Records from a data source

'''

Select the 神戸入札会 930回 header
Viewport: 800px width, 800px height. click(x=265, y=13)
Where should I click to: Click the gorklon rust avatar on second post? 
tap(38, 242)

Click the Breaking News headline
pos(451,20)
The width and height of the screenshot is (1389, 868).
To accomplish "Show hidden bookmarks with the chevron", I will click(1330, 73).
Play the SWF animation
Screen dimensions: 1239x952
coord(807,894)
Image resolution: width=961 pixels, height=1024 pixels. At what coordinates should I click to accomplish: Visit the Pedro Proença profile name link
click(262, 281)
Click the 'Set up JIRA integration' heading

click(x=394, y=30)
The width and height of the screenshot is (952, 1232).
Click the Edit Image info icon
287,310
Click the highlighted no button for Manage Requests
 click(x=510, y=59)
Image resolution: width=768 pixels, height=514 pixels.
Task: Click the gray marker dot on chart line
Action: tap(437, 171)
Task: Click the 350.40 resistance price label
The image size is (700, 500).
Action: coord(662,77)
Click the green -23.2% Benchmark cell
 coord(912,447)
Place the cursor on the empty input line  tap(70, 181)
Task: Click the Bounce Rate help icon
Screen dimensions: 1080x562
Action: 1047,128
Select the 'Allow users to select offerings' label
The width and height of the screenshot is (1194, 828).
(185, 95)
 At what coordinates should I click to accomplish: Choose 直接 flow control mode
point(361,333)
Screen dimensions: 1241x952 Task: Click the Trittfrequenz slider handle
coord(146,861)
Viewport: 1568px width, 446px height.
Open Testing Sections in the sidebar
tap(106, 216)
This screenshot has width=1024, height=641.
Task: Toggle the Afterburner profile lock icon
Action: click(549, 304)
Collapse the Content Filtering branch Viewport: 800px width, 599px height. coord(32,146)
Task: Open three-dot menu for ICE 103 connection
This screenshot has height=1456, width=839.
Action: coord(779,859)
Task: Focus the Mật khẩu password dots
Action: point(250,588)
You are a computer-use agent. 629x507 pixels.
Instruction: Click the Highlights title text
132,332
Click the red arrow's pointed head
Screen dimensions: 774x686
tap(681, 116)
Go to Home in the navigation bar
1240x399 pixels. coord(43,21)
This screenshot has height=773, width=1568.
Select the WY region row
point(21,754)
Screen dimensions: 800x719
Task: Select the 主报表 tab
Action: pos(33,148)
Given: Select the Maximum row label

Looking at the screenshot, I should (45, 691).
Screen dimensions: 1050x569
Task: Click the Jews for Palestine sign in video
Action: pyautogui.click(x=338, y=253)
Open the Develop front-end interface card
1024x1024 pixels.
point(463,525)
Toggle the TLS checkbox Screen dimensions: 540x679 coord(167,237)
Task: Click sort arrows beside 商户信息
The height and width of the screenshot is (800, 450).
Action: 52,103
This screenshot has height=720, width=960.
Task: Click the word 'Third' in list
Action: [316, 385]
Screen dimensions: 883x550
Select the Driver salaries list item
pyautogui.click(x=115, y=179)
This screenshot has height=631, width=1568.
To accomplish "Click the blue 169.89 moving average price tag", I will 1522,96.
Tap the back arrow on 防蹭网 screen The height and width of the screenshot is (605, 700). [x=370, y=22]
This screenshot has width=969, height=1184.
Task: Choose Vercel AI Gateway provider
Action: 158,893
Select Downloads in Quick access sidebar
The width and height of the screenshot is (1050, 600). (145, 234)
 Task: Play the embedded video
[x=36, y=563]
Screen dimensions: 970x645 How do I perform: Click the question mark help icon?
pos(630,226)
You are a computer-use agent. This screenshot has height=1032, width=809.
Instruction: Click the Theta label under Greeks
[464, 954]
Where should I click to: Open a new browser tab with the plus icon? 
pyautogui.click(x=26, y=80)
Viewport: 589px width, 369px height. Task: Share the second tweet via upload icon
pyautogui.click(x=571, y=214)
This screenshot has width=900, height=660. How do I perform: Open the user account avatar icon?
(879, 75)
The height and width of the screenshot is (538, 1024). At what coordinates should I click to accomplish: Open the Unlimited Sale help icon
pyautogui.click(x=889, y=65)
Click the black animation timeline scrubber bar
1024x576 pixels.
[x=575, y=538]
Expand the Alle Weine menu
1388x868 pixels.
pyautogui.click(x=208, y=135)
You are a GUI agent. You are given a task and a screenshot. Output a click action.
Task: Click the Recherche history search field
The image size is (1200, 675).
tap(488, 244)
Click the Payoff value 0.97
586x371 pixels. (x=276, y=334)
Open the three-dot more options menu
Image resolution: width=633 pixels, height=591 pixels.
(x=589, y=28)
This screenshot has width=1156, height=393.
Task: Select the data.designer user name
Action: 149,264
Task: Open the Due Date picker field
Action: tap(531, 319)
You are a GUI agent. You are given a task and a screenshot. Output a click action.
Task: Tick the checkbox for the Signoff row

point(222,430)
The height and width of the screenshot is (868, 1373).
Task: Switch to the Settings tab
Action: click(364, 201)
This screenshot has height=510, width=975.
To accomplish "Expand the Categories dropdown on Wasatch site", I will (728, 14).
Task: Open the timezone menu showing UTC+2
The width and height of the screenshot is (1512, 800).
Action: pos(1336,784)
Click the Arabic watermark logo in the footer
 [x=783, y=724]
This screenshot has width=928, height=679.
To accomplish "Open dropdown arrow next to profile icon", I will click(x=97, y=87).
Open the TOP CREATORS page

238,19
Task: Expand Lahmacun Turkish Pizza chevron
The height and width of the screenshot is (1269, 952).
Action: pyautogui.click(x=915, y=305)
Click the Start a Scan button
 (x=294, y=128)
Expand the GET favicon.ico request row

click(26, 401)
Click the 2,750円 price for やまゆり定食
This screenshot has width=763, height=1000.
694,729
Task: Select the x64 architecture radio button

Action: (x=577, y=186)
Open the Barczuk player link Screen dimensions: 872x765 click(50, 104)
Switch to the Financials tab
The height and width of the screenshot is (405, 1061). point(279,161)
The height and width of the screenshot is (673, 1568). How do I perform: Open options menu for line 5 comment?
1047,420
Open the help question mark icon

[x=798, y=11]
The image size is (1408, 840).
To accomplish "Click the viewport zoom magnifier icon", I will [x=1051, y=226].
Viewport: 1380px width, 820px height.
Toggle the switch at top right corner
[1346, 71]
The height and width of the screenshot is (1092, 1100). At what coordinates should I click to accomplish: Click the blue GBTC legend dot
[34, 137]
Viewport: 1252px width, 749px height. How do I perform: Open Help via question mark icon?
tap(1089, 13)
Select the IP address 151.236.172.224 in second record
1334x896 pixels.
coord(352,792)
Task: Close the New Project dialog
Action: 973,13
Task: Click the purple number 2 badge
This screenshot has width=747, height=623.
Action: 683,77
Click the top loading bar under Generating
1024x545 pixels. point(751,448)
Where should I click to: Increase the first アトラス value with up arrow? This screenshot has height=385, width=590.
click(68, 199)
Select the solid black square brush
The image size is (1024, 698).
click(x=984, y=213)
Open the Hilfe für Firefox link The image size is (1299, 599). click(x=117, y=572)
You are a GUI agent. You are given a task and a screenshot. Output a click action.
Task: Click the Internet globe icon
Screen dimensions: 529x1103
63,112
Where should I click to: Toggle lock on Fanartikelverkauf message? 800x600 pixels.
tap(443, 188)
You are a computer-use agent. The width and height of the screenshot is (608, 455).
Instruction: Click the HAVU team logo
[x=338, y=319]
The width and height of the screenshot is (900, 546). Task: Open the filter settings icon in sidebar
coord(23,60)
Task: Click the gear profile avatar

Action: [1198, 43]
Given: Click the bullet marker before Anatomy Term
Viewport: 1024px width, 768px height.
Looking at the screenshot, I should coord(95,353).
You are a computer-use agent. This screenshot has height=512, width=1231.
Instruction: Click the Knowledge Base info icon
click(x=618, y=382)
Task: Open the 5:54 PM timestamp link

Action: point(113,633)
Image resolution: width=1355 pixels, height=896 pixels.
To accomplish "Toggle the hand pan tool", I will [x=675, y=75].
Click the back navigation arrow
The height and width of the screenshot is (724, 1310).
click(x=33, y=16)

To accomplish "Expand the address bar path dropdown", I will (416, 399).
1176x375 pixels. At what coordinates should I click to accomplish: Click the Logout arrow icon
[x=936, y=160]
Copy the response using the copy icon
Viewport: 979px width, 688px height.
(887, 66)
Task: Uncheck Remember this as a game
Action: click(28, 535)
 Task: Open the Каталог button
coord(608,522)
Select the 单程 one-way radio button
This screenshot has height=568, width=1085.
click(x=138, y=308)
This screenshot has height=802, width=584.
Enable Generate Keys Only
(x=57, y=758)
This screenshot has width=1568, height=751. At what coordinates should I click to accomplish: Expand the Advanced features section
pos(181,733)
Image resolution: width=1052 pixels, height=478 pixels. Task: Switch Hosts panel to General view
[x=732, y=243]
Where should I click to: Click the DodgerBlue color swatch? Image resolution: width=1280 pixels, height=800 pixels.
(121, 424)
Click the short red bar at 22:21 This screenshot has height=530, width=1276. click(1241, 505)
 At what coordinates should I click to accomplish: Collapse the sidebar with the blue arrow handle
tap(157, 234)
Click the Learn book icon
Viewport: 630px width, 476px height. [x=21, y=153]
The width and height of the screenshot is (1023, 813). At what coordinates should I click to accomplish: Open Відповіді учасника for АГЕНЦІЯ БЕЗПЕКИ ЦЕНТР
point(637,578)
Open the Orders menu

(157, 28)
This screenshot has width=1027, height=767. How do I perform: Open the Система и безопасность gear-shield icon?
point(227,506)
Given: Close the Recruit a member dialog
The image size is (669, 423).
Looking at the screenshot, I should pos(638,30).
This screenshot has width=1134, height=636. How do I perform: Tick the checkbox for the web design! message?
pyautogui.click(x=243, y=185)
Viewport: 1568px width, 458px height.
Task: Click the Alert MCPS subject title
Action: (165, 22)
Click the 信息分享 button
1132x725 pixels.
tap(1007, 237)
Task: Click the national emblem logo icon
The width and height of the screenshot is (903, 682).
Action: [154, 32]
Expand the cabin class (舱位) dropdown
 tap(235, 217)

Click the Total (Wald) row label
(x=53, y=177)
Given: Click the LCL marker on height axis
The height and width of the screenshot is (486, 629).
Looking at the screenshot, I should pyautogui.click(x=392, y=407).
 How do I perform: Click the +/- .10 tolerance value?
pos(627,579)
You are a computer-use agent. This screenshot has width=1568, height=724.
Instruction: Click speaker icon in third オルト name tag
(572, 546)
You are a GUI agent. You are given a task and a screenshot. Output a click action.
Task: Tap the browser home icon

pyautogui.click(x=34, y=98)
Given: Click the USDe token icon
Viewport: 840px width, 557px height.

'''

→ **Your goal**:
Retype the entries above exactly, but only from the line containing "At what coordinates should I click to accomplish: Choose" through the line containing "Task: Open three-dot", both included.

→ **Task solution**:
 At what coordinates should I click to accomplish: Choose 直接 flow control mode
point(361,333)
Screen dimensions: 1241x952 Task: Click the Trittfrequenz slider handle
coord(146,861)
Viewport: 1568px width, 446px height.
Open Testing Sections in the sidebar
tap(106, 216)
This screenshot has width=1024, height=641.
Task: Toggle the Afterburner profile lock icon
Action: click(549, 304)
Collapse the Content Filtering branch Viewport: 800px width, 599px height. coord(32,146)
Task: Open three-dot menu for ICE 103 connection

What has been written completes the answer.